Stored items
================================

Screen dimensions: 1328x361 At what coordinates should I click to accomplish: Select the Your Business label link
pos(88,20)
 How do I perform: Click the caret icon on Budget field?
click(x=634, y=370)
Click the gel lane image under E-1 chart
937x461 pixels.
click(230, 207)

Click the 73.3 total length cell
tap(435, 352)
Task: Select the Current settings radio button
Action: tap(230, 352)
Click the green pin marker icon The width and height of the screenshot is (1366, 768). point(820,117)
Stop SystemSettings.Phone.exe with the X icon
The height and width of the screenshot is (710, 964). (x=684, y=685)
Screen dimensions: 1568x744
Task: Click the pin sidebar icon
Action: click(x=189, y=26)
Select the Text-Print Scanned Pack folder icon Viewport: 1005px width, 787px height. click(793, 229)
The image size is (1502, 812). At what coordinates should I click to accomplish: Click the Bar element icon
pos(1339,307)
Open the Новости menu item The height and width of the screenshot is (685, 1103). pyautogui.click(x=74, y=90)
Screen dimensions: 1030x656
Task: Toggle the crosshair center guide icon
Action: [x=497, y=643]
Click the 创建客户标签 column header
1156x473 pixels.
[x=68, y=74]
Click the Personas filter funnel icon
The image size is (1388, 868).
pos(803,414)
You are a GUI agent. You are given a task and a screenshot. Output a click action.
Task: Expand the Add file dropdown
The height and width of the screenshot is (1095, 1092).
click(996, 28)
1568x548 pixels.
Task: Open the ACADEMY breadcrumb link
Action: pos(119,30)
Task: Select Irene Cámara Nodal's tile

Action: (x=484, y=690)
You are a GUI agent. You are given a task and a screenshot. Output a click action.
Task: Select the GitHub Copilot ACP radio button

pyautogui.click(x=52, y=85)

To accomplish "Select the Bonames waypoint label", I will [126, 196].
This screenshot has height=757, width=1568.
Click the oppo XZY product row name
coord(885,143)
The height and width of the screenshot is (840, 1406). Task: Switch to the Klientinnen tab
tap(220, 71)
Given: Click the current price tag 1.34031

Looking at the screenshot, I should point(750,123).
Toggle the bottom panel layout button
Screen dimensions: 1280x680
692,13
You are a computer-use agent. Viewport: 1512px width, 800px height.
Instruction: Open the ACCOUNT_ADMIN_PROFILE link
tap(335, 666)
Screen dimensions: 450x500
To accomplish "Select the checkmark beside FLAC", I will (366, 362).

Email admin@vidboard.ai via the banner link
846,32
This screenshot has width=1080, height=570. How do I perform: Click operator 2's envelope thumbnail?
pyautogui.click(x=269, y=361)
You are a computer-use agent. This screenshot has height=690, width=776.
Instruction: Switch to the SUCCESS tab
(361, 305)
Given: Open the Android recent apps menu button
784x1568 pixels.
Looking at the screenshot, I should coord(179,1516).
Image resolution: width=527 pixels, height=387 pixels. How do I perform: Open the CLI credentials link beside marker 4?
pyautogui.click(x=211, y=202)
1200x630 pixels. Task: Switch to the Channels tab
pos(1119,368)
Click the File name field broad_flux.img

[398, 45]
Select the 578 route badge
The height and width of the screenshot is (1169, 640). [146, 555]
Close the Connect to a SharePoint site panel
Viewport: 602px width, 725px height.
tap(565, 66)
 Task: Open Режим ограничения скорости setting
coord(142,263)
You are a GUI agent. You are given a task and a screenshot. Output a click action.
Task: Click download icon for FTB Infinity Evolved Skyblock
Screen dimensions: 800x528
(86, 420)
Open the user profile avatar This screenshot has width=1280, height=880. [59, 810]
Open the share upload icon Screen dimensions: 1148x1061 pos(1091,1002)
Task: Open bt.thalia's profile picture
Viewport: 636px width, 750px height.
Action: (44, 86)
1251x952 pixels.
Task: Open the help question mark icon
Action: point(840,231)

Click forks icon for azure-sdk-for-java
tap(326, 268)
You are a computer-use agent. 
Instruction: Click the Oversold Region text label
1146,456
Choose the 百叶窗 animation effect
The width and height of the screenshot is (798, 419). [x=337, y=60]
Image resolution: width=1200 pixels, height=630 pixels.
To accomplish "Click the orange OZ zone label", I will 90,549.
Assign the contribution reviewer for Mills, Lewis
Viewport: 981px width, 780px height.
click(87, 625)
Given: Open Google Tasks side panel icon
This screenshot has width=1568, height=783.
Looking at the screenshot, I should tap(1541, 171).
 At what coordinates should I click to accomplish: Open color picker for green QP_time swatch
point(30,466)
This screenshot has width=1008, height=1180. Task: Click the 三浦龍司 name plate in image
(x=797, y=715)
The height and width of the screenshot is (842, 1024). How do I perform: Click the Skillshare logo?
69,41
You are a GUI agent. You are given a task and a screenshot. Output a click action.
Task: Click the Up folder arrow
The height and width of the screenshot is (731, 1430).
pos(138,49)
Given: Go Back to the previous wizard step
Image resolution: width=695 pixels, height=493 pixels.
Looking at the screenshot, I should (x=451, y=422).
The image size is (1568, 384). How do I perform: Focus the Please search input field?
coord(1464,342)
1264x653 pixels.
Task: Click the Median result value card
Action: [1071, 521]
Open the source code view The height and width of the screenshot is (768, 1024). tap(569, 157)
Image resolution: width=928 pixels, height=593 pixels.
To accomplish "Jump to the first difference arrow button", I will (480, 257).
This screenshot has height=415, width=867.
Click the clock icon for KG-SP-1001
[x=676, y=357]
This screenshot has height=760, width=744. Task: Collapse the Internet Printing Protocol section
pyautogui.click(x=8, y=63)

================================

Problem statement – Search the data above for the word "folder", then gather each line in which it appears.

Task solution –
Select the Text-Print Scanned Pack folder icon Viewport: 1005px width, 787px height. click(793, 229)
Task: Click the Up folder arrow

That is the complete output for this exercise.